*** RECORDS FOR THE TASK ***

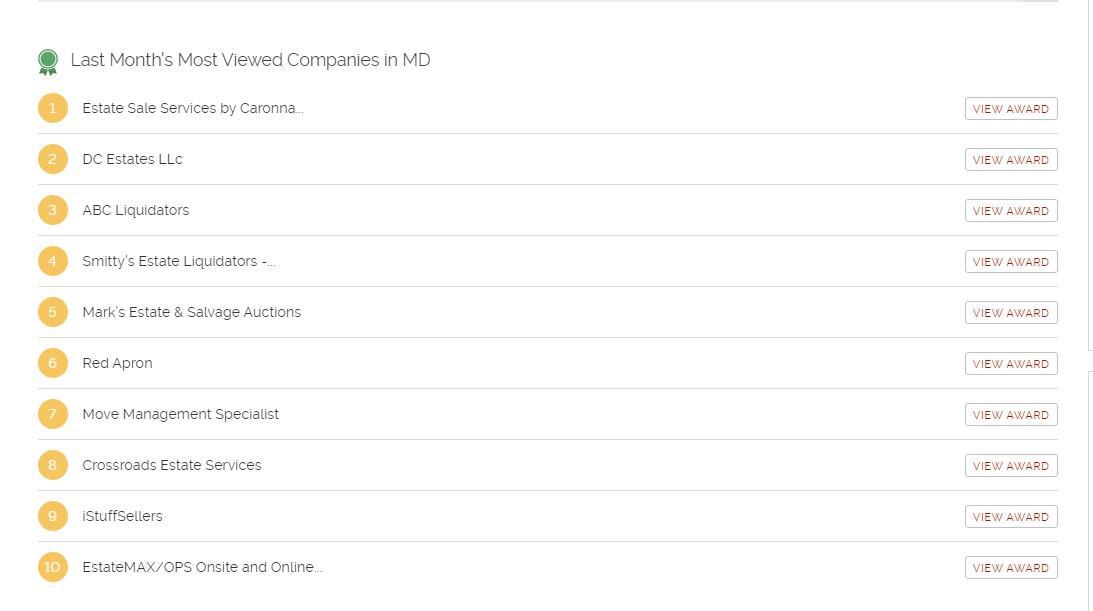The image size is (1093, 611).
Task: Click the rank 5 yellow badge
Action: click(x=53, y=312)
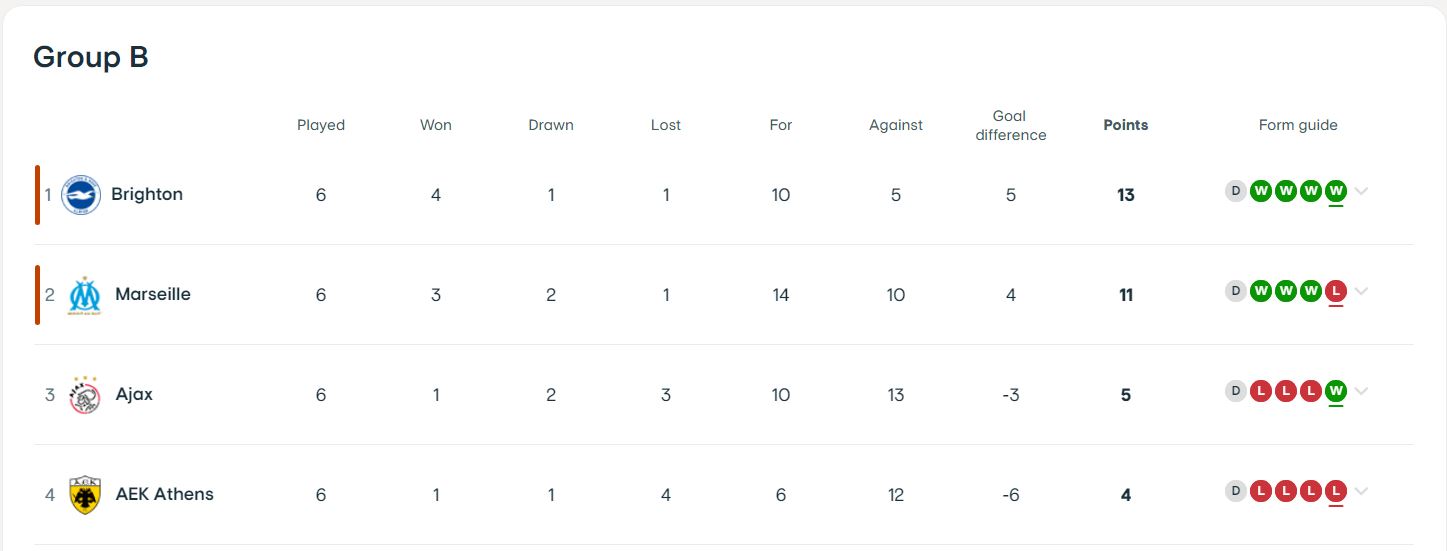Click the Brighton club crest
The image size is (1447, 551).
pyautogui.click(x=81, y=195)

***
*** RECORDS FOR THE TASK ***

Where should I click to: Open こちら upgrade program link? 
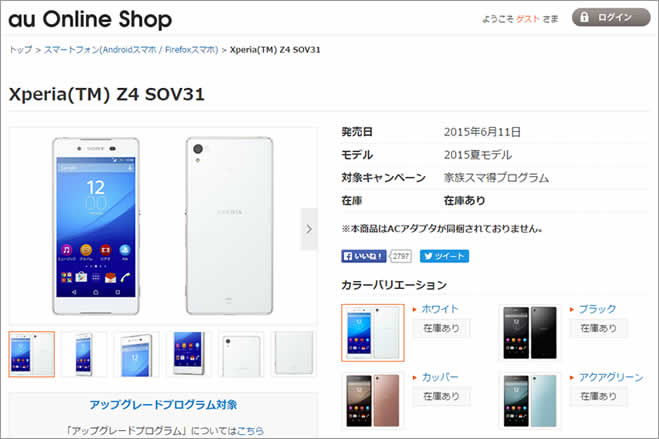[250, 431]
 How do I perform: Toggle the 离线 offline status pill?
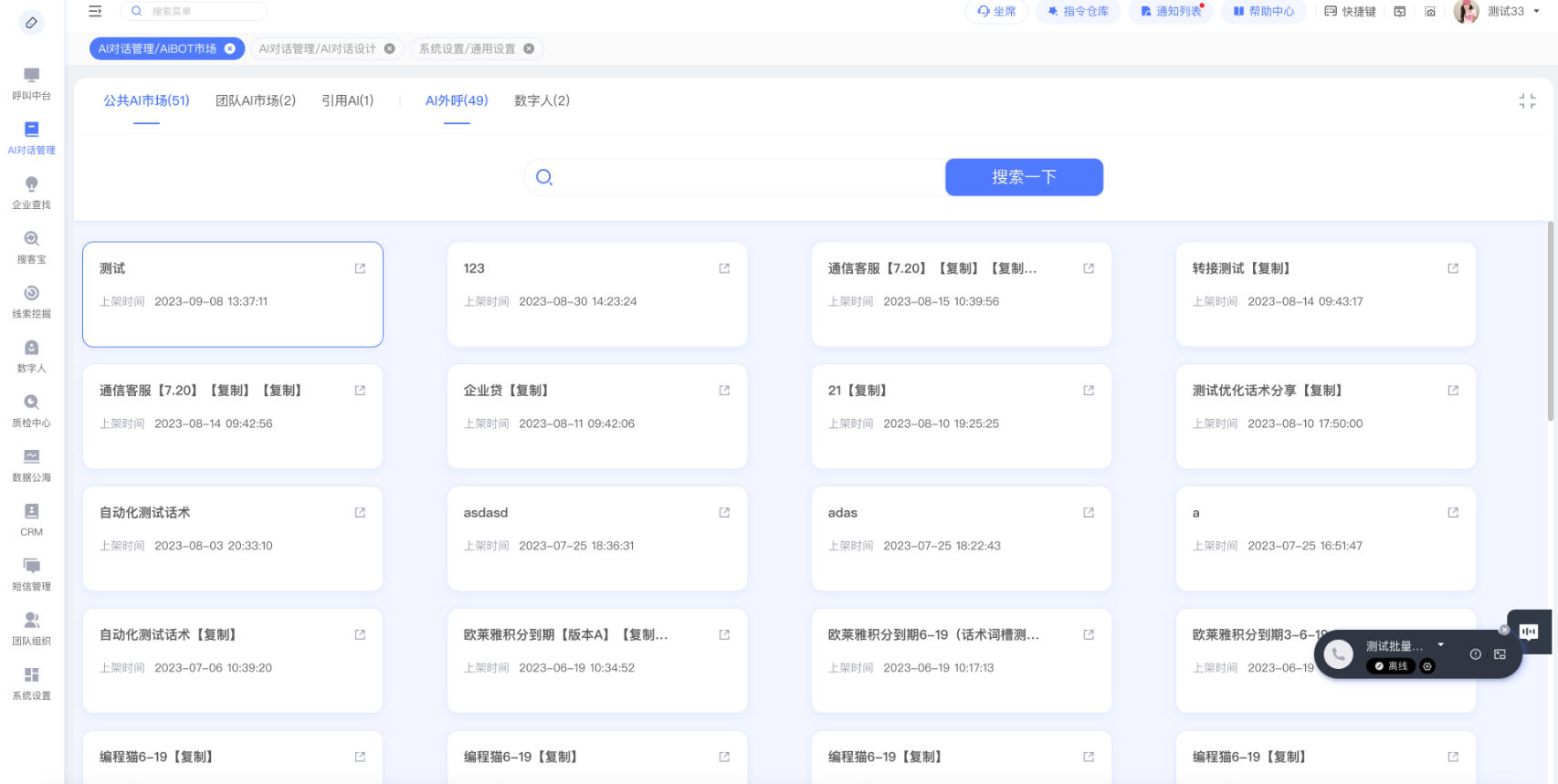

***

### WORK REQUEST
Repeat exactly the lines above, beginning at the one containing "Where should I" and ending at the one containing "How do I perform: Toggle". Do not carry over any pictures.

### SOLUTION TO THIS TASK
Where should I click to: Open こちら upgrade program link? 
[250, 431]
 How do I perform: Toggle the 离线 offline status pill?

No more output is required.